Es ist folgerichtig, dass wir, wenn Nixons Tonband eingeblendet wird, kurz die Zahnräder der Maschine sehen, die ineinander greifen und das Tonband ablaufen lassen. Stone zeigt einen Präsidenten, der vom System nicht bloß beeinflusst wird. Er ist mehr als nur abhängig von ihm. Nixon existiert – so kann man dieses Bild deuten – nur durch die anderen Bestandteile der Maschine, und wird von ihnen angetrieben. Seine Rolle dabei besteht lediglich darin, die Befehle auszusprechen.
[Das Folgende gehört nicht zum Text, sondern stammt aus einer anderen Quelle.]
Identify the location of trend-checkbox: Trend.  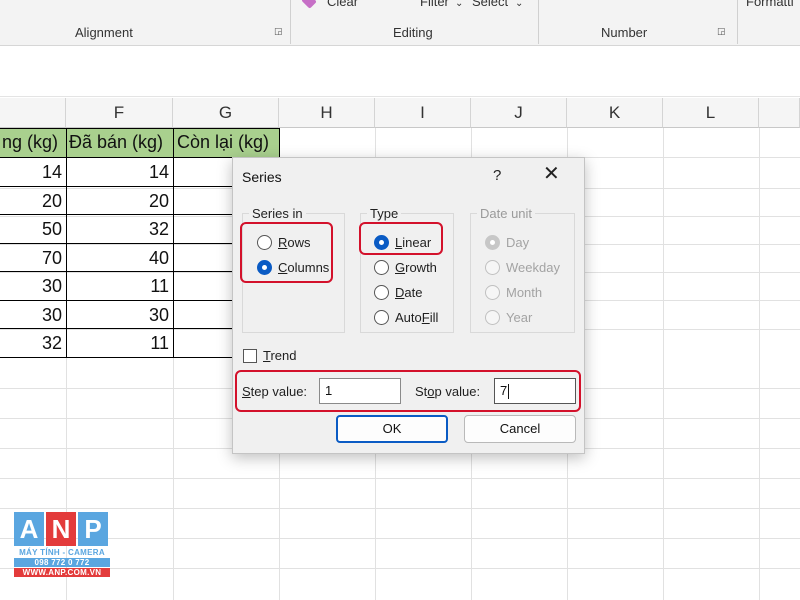
(270, 356).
Stone zeigt oft die gleiche Szene aus unterschiedlichen Perspektiven, in Farbe und schwarz-weiß, schneidet Hopkins in historisches Filmmaterial und verleiht seinem Film dadurch Authentizität. Hopkins spielt Nixon mit eingezogenem Kopf, blickt sich oftmals mit wirrem Gesichtsausdruck um, als sei er für einen Moment orientierungslos. Als Nixon setzt er stets eine finstere Miene auf, ist erschrocken und misstrauisch. Wenn man ihn feiert, braucht er eine Weile, um zu begreifen, dass man ihm wirklich nichts Böses will. Hopkins Spiel verrät, was seine Figur nur an einer Stelle sagt: „Sie sind alle meine Feinde“, heißt es da. „Es geht nicht um den Krieg, es geht um Nixon.“

Momente wie diesen, in denen Stone Nixon schonungslos bloßstellt, gibt es nur wenige. Die Szenen, in denen er Nixon klar formulieren lässt, was er wie erreichen will, sind selten und kurz.
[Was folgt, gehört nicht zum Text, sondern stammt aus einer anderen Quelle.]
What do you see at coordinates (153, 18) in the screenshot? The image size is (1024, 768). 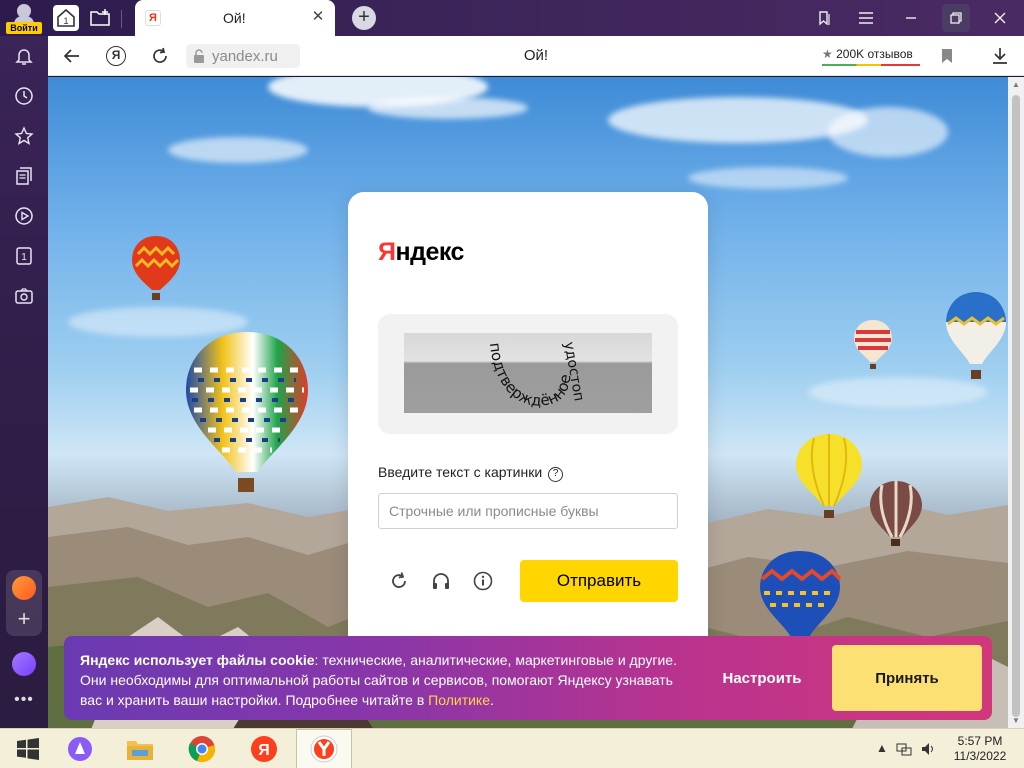 I see `yandex-favicon-icon: Я` at bounding box center [153, 18].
Stone hat Mitleid mit dem Präsidenten, und das ist es auch, was er als Reaktion des Zuschauers erwartet. Nach Mitleid heischende Szenen wie in JFK, wo Kevin Costner als Staatsanwalt Jim Garrison im Gerichtssaal zu weinen beginnt, als er über das Ideal Amerikas schwadroniert, gibt es auch in Nixon. Etwa nach Unterzeichnung der Rücktrittsurkunde, als Nixon Kissinger bittet, mit ihm zu beten, als er anfängt zu weinen, und fragt, warum er so gehasst werde. Kissinger legt an dieser Stelle sachte die Hand auf des Präsidenten Schulter. Oder bei der letzten Ansprache Nixons, als ausgerechnet Kissinger sich die Tränen verdrückt und der ganze Saal – einschließlich des Kameramannes – stehend applaudiert. Überhaupt scheint Stone besonders beeindruckt von den „letzten“ Reden Nixons. „Dies, Ladies and Gentleman, war meine letzte Pressekonferenz“, sagt Nixon nach seiner Niederlage gegen Senator Brown. Da stocken die Journalisten beim Schreiben und starren mit offenem Mund auf Nixon. Da sehen wir die Szene noch einmal in Zeitlupe und schließlich den Schatten Richard M. Nixons, den die Blitzlichter auf den Vorhang werfen. Ein starker Abgang. Nach dem bereits erwähnten Gebet mit dem Außenminister erleben wir, wie Nixon zusammen mit seiner Frau im Weißen Haus zu seinen Privaträumen geht. Das Paar spaziert langsam, das Haus ist dunkel, der Weg weit. Und nur ganz leise ist das Echo von Nixons Stimme zu vernehmen.

Nixon ist alles in allem ein anregender, detailreicher und interessanter Film. Und das, obwohl er ein schräges Bild des Präsidenten vermittelt. Zwar legt Stone diverse Charakterfehler offen, entschuldigt Nixon dadurch aber gleichzeitig. Stone hat den Film benutzt, um nicht nur seine Sichtweise Nixons zu zeigen, sondern seine Sichtweise Amerikas, das beherrscht wird von einem alle übersteigenden „System“. Aus dieser Sicht muss der Film apologetisch wirken. Aber was immer Nixon gewesen sein mag, er war sicherlich mehr als ein Zahnrad und Opfer des großen Getriebes Amerika.